Pixel coordinate grounding data
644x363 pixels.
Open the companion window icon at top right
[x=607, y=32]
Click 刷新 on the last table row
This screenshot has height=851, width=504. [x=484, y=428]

● Work request: Each entry above is to be duplicated exactly, with nothing left out.

● Finished exercise:
644x363 pixels.
Open the companion window icon at top right
[x=607, y=32]
Click 刷新 on the last table row
This screenshot has height=851, width=504. [x=484, y=428]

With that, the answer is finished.